I'd be grateful if anyone could shed light here. Thank you.
Update
I just noticed that in the first code block changing this:
ScopeLock(m_); // Is this a vexing parse?
to this:
const ScopeLock& rSl = ScopeLock(m_); // Is this a vexing parse?
results in compilation passing. So something about turning the anonymous object to an rvalue fixes the vexing parse problem? I'm unclear.
On the flip side, in the second code block, changing this:
const std::string& rStr = std::string(pStr);
to this:
std::string(pStr);
compiles just fine. However the resulting cout of pStr is empty. I think this confirms that the compiler is actually creating a std::string named pStr using the default constructor. So actually that is analogous to what it was trying to do in the first code block.
I'd still be grateful if someone could confirm if what I've surmised is correct.
The "canonical" meaning of the "most vexing parse" refers to the ambiguity between object declaration and function declaration.
What you have in your case is a different ambiguity: an ambiguity between object declaration and functional-style cast (more formally: functional notation of explicit type conversion, see 5.2.3). This latter ambiguity is resolved in favor of object declaration. Hence the error. Your code is seen by the compiler as a simple
ScopeLock m_;
which makes it to complain about missing default constructor.
6.8 Ambiguity resolution [stmt.ambig]
1 There is an ambiguity in the grammar involving expression-statements and declarations: An expression statement with a function-style explicit type conversion (5.2.3) as its leftmost subexpression can be indistinguishable from a declaration where the first declarator starts with a (. In those cases the statement is a declaration.

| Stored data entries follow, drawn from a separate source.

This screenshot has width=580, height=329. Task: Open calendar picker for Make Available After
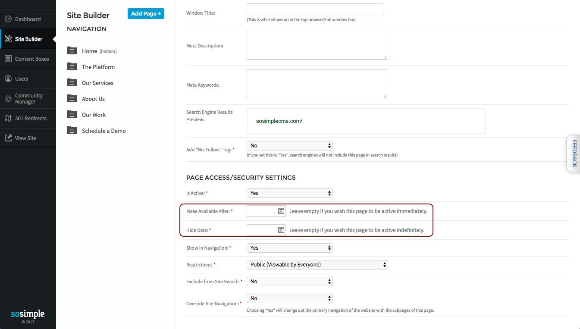pyautogui.click(x=281, y=211)
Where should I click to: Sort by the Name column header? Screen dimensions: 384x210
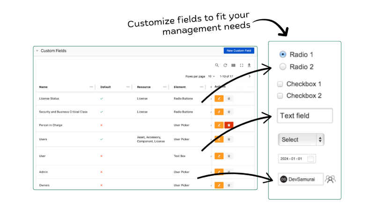click(44, 87)
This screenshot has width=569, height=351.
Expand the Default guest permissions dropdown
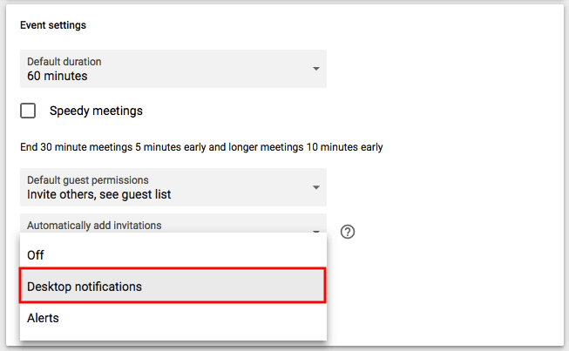click(x=173, y=187)
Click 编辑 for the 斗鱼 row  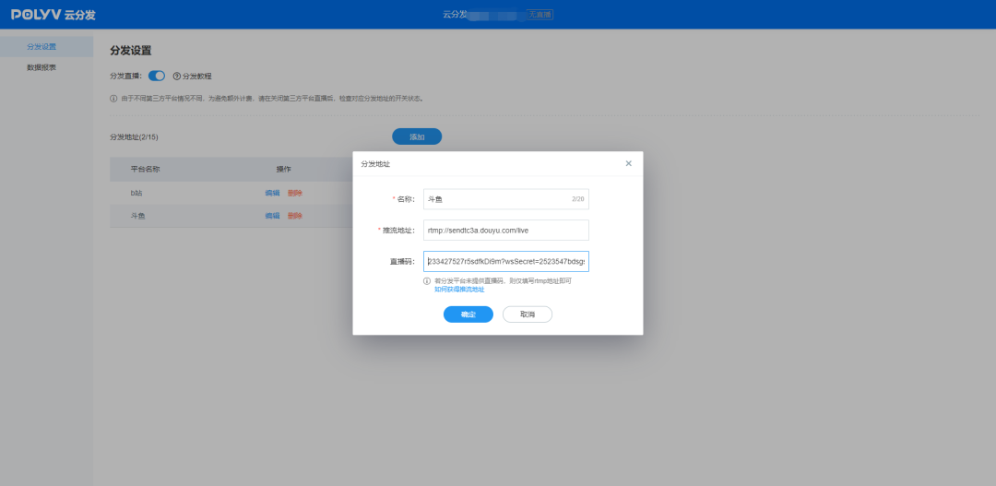272,216
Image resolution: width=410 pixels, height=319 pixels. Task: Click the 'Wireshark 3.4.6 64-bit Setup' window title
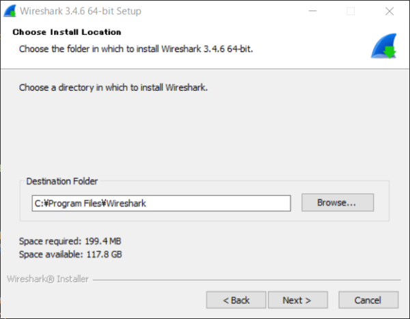[x=81, y=11]
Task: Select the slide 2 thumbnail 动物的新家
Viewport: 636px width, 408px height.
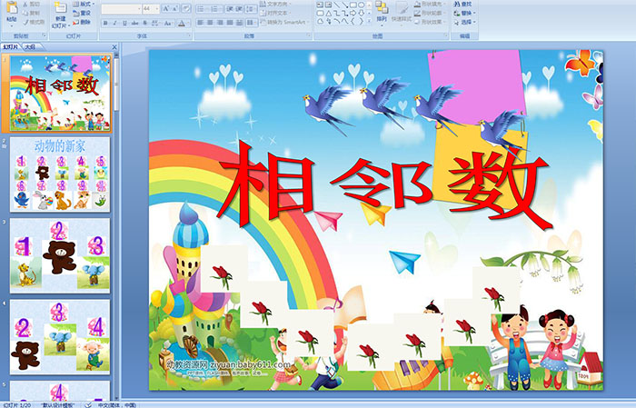Action: click(60, 173)
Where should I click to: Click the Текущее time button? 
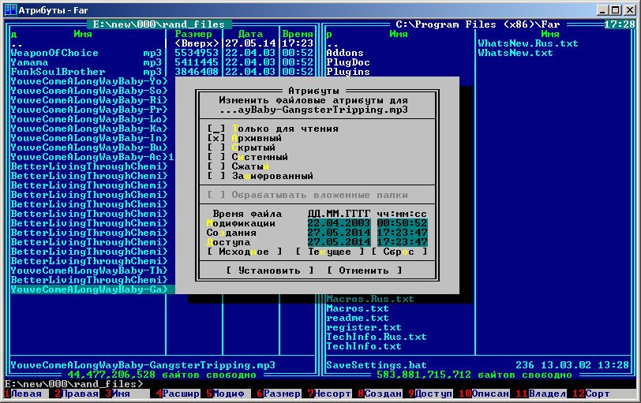point(329,252)

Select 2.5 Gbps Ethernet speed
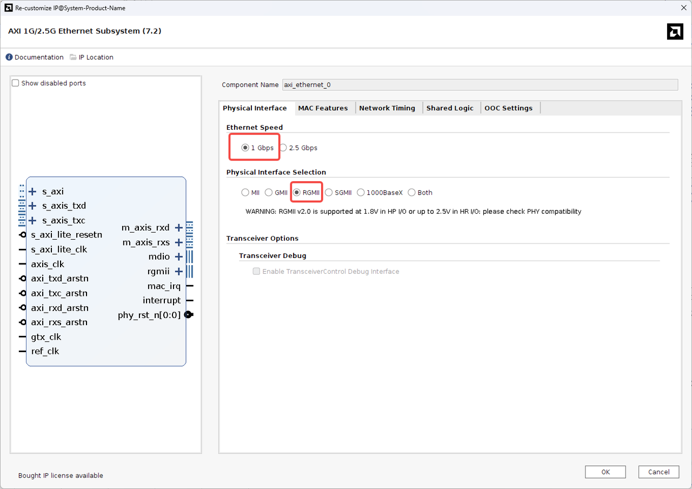(283, 148)
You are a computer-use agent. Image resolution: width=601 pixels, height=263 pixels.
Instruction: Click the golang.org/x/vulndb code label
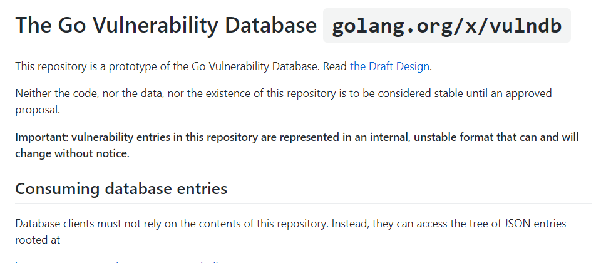point(447,26)
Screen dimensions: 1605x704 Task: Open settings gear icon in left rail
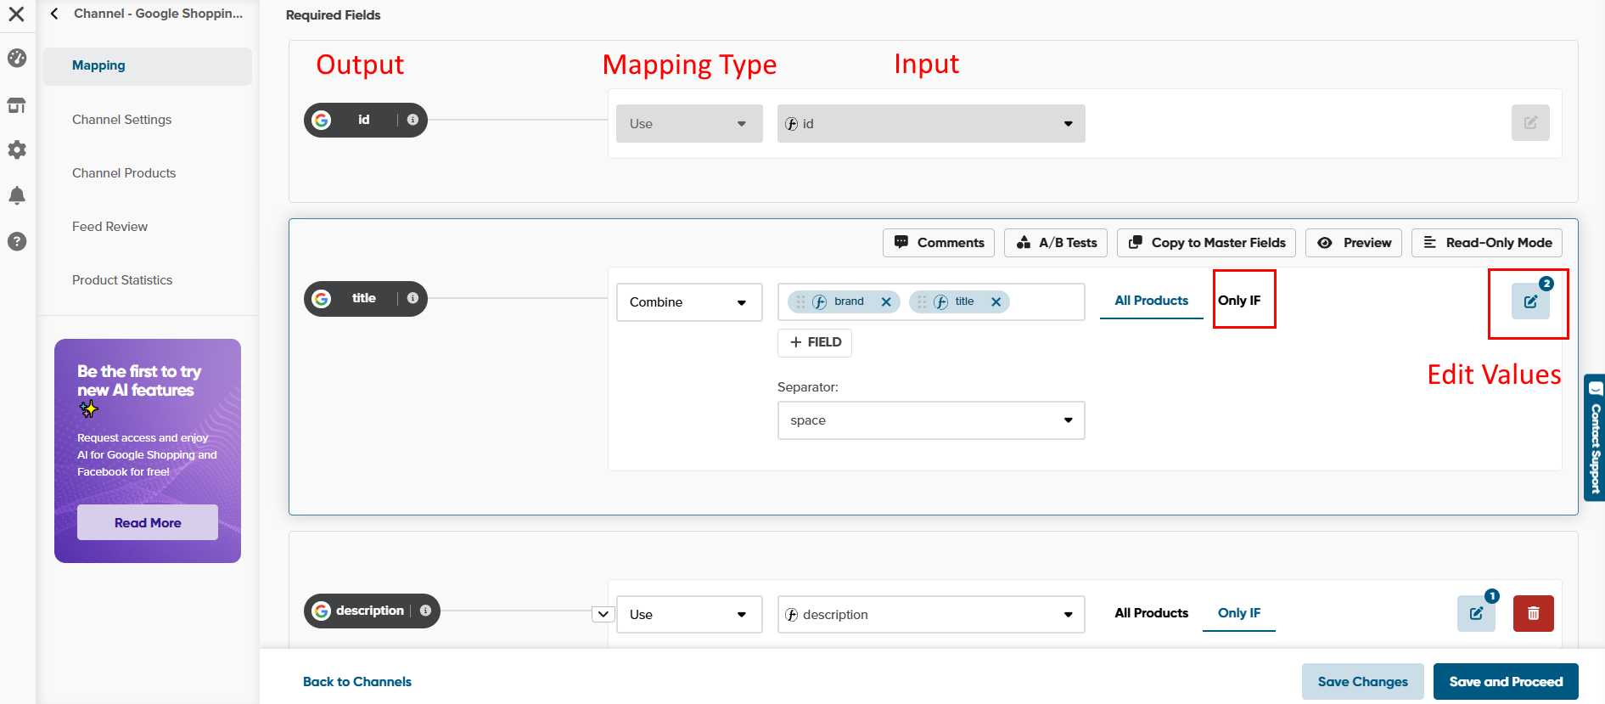coord(17,150)
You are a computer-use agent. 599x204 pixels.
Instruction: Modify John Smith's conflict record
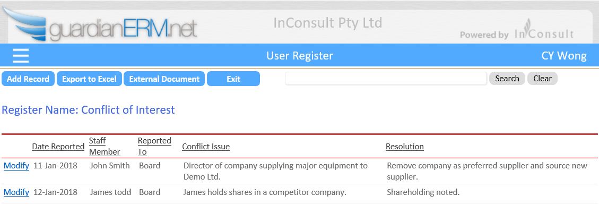pos(16,166)
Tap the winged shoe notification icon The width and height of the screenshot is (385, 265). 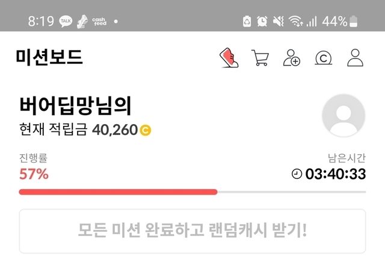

Whether you want to call it another flavor of "most vexing parse" is up to you.
There are many different ways to make the compiler to interpret it as an expression instead of declaration. You can also do it as
0, ScopeLock(m_);
or as
(ScopeLock(m_));
Why is line 37 not interpreted as creation of an anonymous ScopeLock object with ctor argument m_?
It's because the Standard has a rule that if code has structure that can be interpreted as either a declaration or a function call, treatment as the declaration is chosen.
It doesn't worry about whether treatment as a declaration causes an error later.
If you think about it, having a fallback to an entirely different interpretation would cause some very nasty action-at-a-distance results during code maintenance. Imagine if you wrote this code and it was accepted as a function-style-cast, and later someone added a default constructor...
Try to replace
ScopeLock(m_); to ScopeLock s(m_);. The object needed its name.
-
Maybe compiler was seeing ScopeLock(m_) as ScopeLock m_. I compiled with clang, and it showed similar error message.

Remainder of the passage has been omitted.